|Title||Validation of simultaneous deregression of cow and bull breeding values and derivation of appropriate weights|
|Author(s)||Calus, M.P.L.; Vandenplas, J.; Napel, J. ten; Veerkamp, R.F.|
|Source||Journal of Dairy Science 99 (2016)8. - ISSN 0022-0302 - p. 6403 - 6419.|
LR - Animal Breeding & Genomics
Animal Breeding and Genetics
|Publication type||Refereed Article in a scientific journal|
|Keyword(s)||Deregressed proofs - Deregression - Reference population|
Training of genomic prediction in dairy cattle may use deregressed proofs (DRP) as phenotypes.

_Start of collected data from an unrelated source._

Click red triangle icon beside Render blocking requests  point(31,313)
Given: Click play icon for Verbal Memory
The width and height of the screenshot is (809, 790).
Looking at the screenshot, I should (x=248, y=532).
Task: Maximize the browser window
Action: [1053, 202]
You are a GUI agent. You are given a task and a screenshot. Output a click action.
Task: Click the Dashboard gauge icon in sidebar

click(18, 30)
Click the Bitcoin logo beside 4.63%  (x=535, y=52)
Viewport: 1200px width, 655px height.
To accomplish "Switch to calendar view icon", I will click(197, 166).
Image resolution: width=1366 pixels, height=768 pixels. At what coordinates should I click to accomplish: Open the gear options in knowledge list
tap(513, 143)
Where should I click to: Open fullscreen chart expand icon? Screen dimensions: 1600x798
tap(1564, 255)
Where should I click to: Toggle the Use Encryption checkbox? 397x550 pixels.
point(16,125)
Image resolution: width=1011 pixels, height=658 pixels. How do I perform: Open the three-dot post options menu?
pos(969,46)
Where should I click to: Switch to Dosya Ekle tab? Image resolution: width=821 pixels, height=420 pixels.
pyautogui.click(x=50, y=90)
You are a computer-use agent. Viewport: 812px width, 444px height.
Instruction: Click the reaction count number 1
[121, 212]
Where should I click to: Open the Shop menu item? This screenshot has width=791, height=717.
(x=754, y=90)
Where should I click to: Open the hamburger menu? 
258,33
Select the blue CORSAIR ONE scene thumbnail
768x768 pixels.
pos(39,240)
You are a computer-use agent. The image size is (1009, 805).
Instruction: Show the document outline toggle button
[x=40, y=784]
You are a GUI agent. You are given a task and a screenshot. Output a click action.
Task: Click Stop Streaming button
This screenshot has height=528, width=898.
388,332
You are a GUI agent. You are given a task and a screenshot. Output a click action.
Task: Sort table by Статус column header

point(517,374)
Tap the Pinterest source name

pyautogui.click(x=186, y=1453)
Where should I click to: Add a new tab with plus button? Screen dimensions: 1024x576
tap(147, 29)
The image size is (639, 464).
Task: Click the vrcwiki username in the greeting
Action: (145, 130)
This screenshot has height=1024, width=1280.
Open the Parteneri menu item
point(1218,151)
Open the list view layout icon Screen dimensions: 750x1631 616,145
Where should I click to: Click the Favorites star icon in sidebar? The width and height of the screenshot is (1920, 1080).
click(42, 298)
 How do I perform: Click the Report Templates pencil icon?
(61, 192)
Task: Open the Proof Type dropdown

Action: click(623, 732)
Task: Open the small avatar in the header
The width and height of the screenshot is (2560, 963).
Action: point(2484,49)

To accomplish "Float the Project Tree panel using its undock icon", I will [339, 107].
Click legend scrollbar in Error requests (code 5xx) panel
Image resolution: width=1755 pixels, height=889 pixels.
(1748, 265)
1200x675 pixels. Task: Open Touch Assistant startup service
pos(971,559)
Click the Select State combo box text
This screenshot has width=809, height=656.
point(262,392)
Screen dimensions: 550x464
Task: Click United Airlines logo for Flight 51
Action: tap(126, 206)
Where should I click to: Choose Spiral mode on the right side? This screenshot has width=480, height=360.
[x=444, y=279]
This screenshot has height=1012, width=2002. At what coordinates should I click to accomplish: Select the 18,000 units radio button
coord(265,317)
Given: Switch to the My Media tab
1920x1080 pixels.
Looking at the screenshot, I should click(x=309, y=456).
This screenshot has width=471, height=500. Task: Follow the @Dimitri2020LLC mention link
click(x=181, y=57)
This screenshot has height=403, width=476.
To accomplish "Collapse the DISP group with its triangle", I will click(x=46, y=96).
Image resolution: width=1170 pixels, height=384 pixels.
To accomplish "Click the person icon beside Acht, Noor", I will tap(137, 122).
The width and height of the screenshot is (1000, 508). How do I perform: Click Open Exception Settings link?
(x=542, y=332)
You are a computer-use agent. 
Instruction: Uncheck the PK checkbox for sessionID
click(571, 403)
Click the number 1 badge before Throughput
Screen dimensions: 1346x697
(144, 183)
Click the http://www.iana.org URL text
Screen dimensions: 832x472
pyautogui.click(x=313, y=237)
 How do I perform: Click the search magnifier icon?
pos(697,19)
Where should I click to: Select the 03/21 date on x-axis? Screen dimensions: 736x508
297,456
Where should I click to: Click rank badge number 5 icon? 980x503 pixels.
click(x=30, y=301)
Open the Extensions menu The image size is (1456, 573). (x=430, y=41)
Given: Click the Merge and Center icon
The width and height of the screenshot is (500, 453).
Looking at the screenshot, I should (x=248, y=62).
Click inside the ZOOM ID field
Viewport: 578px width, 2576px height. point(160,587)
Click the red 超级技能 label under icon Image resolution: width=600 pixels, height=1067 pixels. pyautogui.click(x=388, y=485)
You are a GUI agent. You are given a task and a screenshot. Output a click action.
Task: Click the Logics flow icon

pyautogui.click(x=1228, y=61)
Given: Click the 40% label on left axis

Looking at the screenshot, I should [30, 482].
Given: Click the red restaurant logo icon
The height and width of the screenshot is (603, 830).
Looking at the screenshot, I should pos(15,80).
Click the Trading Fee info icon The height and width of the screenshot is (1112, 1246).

In this case, DRP should be estimated breeding values (EBV) corrected for information of relatives included in the data used for genomic prediction, and adjusted for regression to the mean (i.e., their reliability). Deregression is especially important when combining animals with EBV with low reliability, as commonly the case for cows, and high reliability. The objective of this paper, therefore, was to compare the performance of different deregression procedures for data that include both cow and bull EBV, and to develop and test procedures to obtain the appropriate deregressed weights for the DRP. Considered DRP were EBV: without any adjustment, adjusted for information of parents and regression to the mean, or adjusted for information of all relatives and regression to the mean. Considered deregressed weights were weights of initial EBV: without any adjustment, adjusted for information of parents, or adjusted for information of all relatives. The procedures were compared using simulated data based on an existing pedigree with 1,532 bulls and 13,720 cows that were considered to be included in the data used for genomic prediction. For each cow, 1 to 5 records were simulated. For each bull, an additional 50 to 200 daughters with 1 record each were simulated to generate a source of data that was not used for genomic prediction. The simulated trait had either a heritability of 0.05 or 0.3. The validation involved 3 steps: (1) computation of initial EBV and weights, (2) deregression of those EBV and weights, (3) using deregressed EBV and weights to compute final EBV, (4) comparison of the initial and final EBV and weights. The methods developed to compute appropriate weights for the DRP were either very precise and computationally somewhat demanding for larger data sets, or were less precise but computationally trivial due their approximate nature. Adjusting DRP for all relatives, known as matrix deregression, yields by definition final EBV that are identical to the original EBV. Matrix deregression is therefore preferred over other approaches that only correct for information of parents or not performing any deregression at all. It is important to use appropriate weights for the DRP, properly corrected for information of relatives, especially when individual reliabilities of final EBV are computed based on the prediction error variance of the model.